**WHAT IS BEING ASKED**.
Return the data unchanged, starting at the line that contains "Where should I" and ending at the final line of the data. Leave the pictures out of your answer.

**EXTRACTED DATA**.
****************
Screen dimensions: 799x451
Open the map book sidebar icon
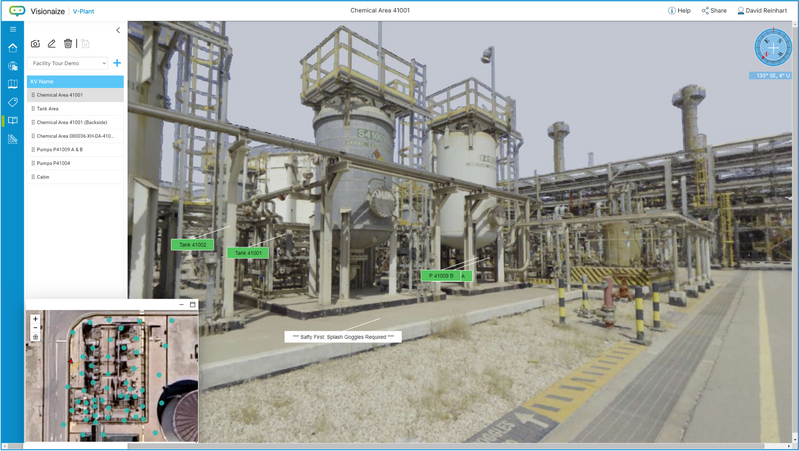click(12, 84)
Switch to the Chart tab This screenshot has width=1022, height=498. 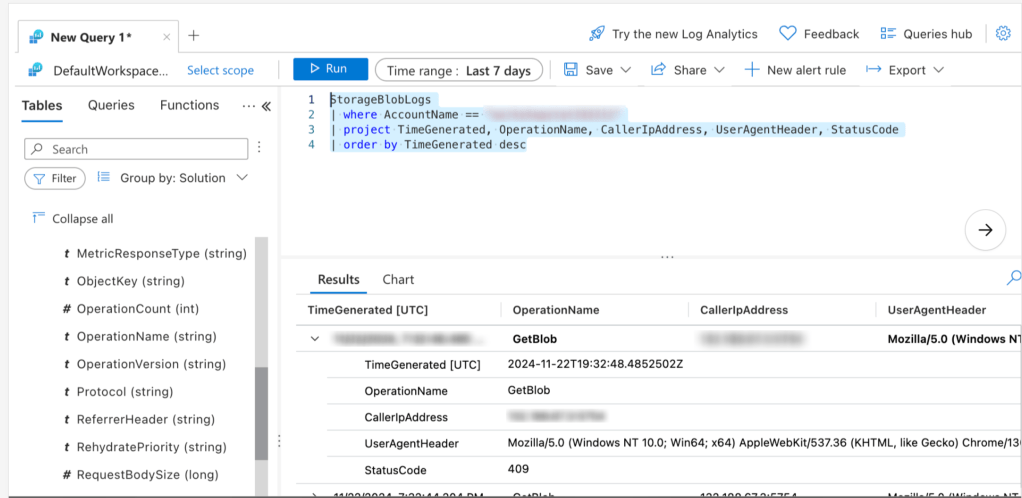pyautogui.click(x=398, y=280)
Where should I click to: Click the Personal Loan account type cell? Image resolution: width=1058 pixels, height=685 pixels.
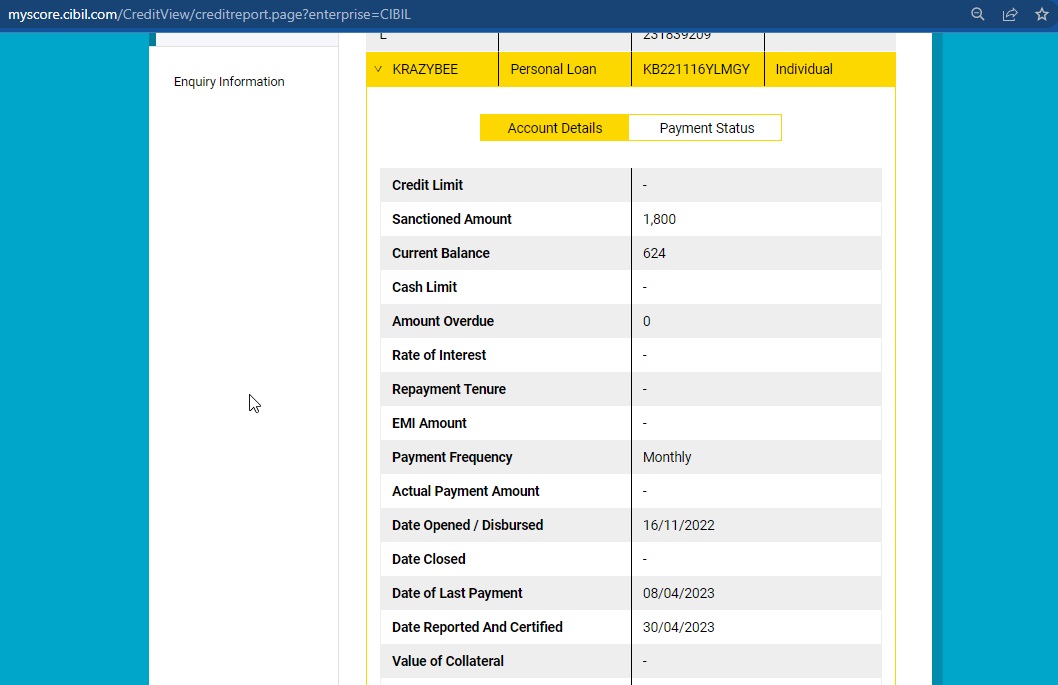(x=553, y=69)
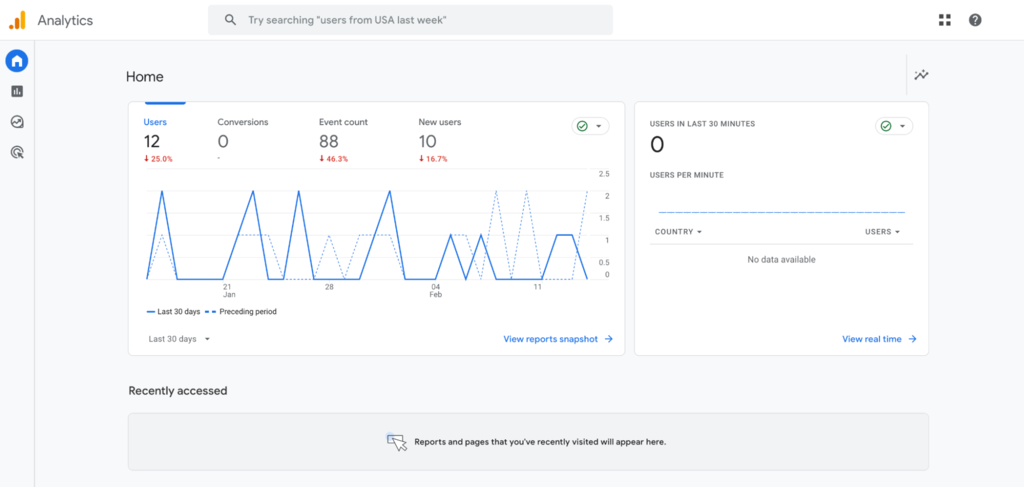The height and width of the screenshot is (487, 1024).
Task: Open data quality dropdown on Users card
Action: (590, 126)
****************
**TASK ANSWER**.
Where should I click to: Click the Personal Loan account type cell? Image resolution: width=1058 pixels, height=685 pixels.
(x=553, y=69)
The height and width of the screenshot is (487, 1024).
Task: Open data quality dropdown on Users card
Action: (590, 126)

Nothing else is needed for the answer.